Currently, there are program products available for personal computers which allow the user to produce an audiovisual presentation or to add images and audio to other applications for presentation purposes. Such program products enable the display of real images with high quality sound, text, graphics, animation and other special effects. In utilizing the personal computer to assemble such presentation packages, the user must often provide for picture-to-picture transition (e.g. dissolves), for overlays of one image upon another (e.g. animation) and for other applications wherein portions of one image are transparent in relation to an underlying image, both images being superimposed during preparation of the presentation.
As is known, to enable the creation of such presentations requires the movement of various "screens" of data from one place to another within the PC. A screen of data is an image in memory that is viewable by the user on the display. In essence the screen is comprised of a block of data which, when inserted into the display, enables it to show the image on a CRT or other presentation device.
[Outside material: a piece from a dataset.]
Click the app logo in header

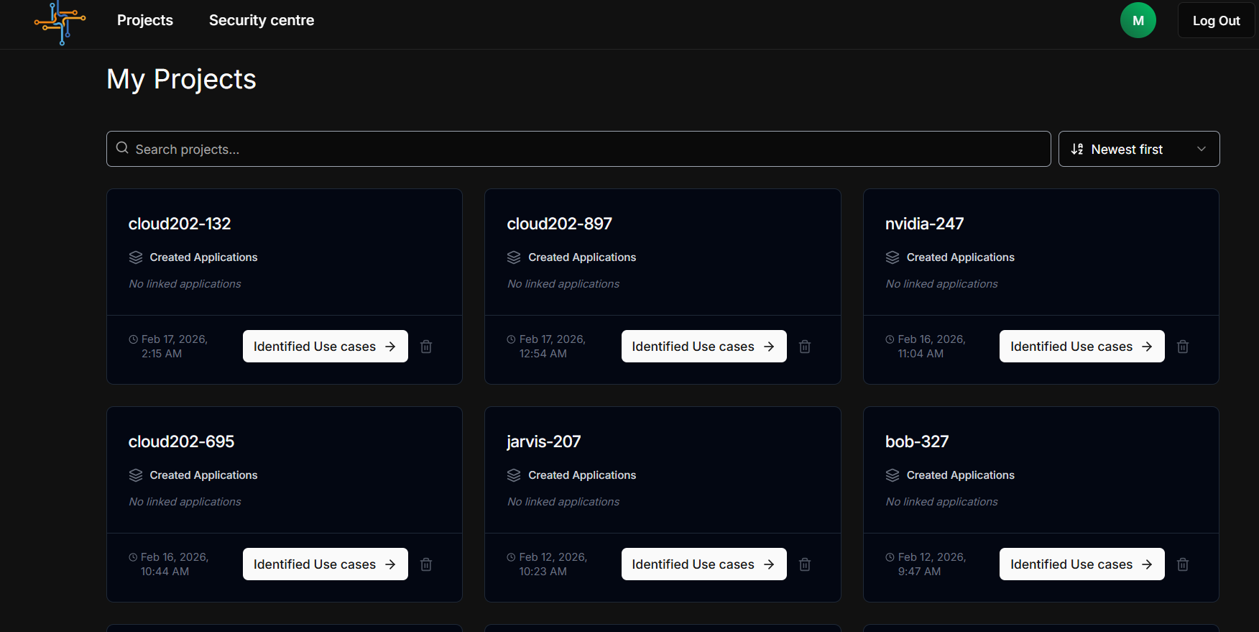coord(60,22)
PC memories are often not designed to interface readily with sophisticated graphic display units For instance, many PC random access memories (RAMs) are organized on a bit-planar basis with each respective bit of a byte or word resident in a plurality of planes in correspondingly aligned bit positions. Such PC/RAM organization are useful for data processing applications where predetermined blocks of data are accessed and handled. However, when it is necessary to access a block of data, where the block may have any starting point and any end point, and to transfer such block of data into a display memory at a starting point chosen by the user, such an operation can be accomplished but generally slowly.
Block data transfers are encountered in display applications where it is desirable to insert in a display memory, a new screen of data in place of or superimposed over a pre-existing screen. In the case of such data transfers, the system must access a data unit corresponding to a first picture element (Pel) and then continue accessing data units until the last Pel is retrieved. The accessed data units must be aligned so that they are properly justified when inserted into the display memory. This allows optimum use of the display memory's capacity In certain cases, it is desirable that portions of the inserted screen be "transparent", so that corresponding portions of the preexisting screen are not obscured when the new screen is written over the preexisting screen.
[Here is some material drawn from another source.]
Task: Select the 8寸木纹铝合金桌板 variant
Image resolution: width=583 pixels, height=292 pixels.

Many PC/RAMs are accessible on only a byte or larger data unit basis, so if the initial Pel starts in the interior of a byte, the Pel must be extracted from the byte, aligned and then transferred. All of this is preferably done with a minimum number of memory accesses to avoid the delays inherent therein.
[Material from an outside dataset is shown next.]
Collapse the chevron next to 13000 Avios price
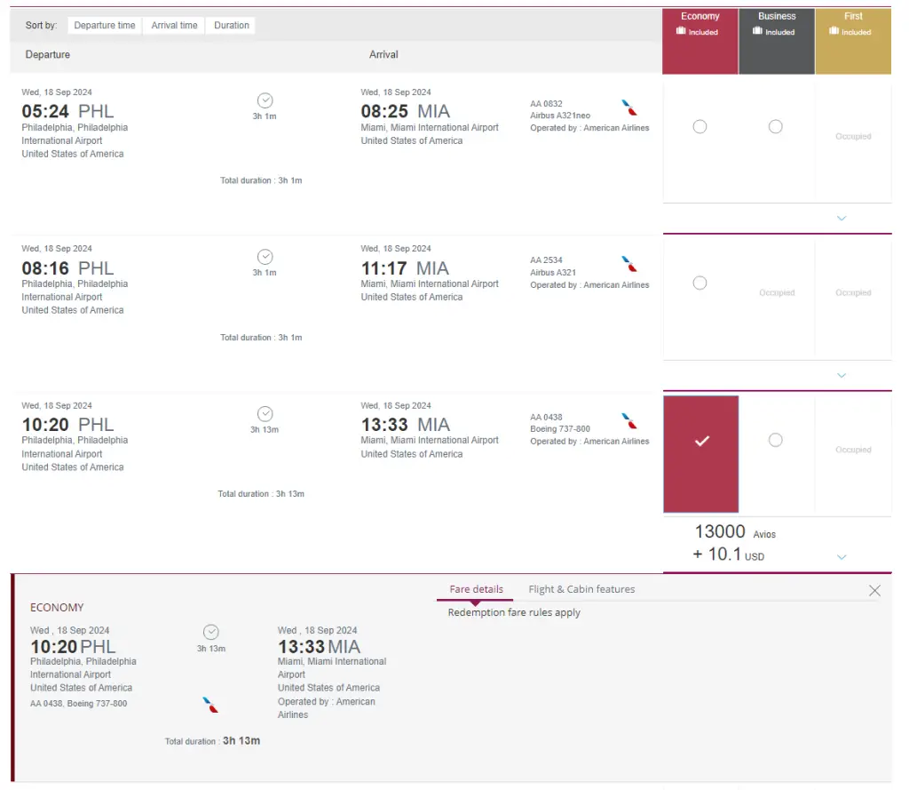 pyautogui.click(x=842, y=557)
In the referenced co-pending applications, methods are disclosed therein for enabling extremely rapid transfers of blocks of data through a window buffer that forms the main gateway to and from a display memory. There is no provision in the aforementioned methods for coping with the question of image transparency.
In U.S. Pat. No. 4,616,336 to Robertson et al, assigned to the same assignee as this application, the matter of image overlays is addressed Robertson et al disclose a word processing system wherein alphanumeric data can be overlaid on a graphics image. The system merges the alphanumeric's over the graphics and elects to display the non-blank image at each screen area, with conflicts being resolved in favor of the alphanumerics. Robertson et al do not contemplate or teach how to accomplish an image overlay, as the foreground image is being transferred to the background image memory and is in the process of being reformatted to match the background image memory.
Accordingly, it is an object of this invention to provide a method and means for block data transfers wherein one block is written over another only in selected areas.
It is another object of this invention to provide a rapid method and means for screen data transfer wherein one screen has transparent portions and is written over a background screen.
Still another object of this invention is to provide a rapid method and means for display data transfers between memories through a window buffer wherein the transfer accomplishes alignment and transparency tests in a rapid fashion.